夏が終わるよ!ハッピー!

けんけんさんから今日が秋分の日だと言うことを告げられた。
日付的には1日遅れになるのだけど、今日から夜が長くなる。

暑がりだから、涼しい日常が始まると思うと途端にワクワクする。
空気が美味しくなる気がする。
とても風が冷たい夜を、少し軽装で、風と遊びながら、夜道を歩くのが好きだった。

街の彩度が少しだけ低くなって、溢れる吐息が微かに白くなっていく。
夏は五月蝿いから昔から嫌いだった。
耳を駆け抜ける蝉の鳴き声だけでなく、深緑に茂った自然、透き通った青い空、どんと構える大きな入道雲、そのどれもが眩しくて、自分の五感全てに訴えかけてくる情報が多すぎて、頭がふらふらする。

熱じゃなくて情報過多による処理落ちが自分にとっての熱中症だった。
だから世界の彩度が低くなると、眩しかった世界が自分に寄り添ってくれる感じがするからとても好きだ。
秋は、こんな自分の味方になってくれる。

好きな季節が「秋」だと言うと、昔は「秋にはなんのイベントもないじゃん」と言ってくる人がいて、それにうまく返せなかった。
最近では、ハロウィンだったりがあるかもしれないけど、確かにないのかもしれない。
別に新学期ではないし、海にも入れないし、クリスマスも正月もない。
確かに魅力は薄いかもしれないけど、一枚上着を羽織って、秋風と一緒に友達と街を歩くのが、そのどれらよりも好きだった。
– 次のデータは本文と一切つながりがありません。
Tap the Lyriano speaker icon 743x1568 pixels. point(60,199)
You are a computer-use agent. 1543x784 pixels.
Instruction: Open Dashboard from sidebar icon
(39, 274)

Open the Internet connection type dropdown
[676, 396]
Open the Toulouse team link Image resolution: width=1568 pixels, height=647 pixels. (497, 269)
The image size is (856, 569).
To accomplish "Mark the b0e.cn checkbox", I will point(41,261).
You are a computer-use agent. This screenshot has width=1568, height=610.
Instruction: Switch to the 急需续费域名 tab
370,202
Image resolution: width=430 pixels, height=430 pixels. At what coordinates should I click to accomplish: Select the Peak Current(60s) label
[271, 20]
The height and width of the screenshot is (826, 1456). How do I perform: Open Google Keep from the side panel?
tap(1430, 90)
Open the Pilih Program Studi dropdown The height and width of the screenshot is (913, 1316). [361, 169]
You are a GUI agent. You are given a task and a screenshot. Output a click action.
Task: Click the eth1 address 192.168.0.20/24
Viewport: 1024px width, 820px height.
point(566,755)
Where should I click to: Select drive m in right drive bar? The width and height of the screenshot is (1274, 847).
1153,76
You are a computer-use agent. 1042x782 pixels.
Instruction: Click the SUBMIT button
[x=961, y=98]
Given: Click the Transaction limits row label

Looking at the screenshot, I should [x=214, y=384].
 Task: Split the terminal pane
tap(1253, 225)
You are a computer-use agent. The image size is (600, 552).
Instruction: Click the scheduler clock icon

「〇〇の秋」と言う言葉がよく出てくる。食欲の秋は旬があるから置いといて、スポーツ・読書・芸術そのあたりのこう言う構文はいわば、魅力の薄い秋の色付けだと思っていた。
でも、そうじゃないのかもしれない。外と内の中で過ごすのがどちらも心地いからだけが理由じゃない気がする。

「秋は味方」と言う認識がとても強い。「秋」は自分の味方だから、みんなの味方だから、スッと自我を減らして、彩度を落として、寄り添ってくれる。スポーツをする自分、読書をする自分、芸術を楽しむ自分、そのどれもを優しく肯定し、許容してくれる気がする。

もしかしたら夏の期間で存分にはっちゃけた世界が、やりすぎたかなの反省を込めて、自分に寄り添ってくれるのかもしれない。ずっと反省していてほしい。

でも、自分も同じ過ちを繰り返すから、世界が同じ過ちを繰り返してしまうのも許してあげようと思う。そうしたら、また夏が来た時に「また来たよ」と笑いながら夏を迎えることができそうな気がする。また秋が来た時に「やっと落ち着いたか」と去年を思い出しながら、秋を楽しむことができるのかもしれない。涼しい間、世界はずっと自分の味方をしてくれたんだから、夏で少し弾けちゃうのを許してあげないとフェアじゃないよね。

やっぱり秋が好きだ。

やっと世界が自分の味方になってくれた。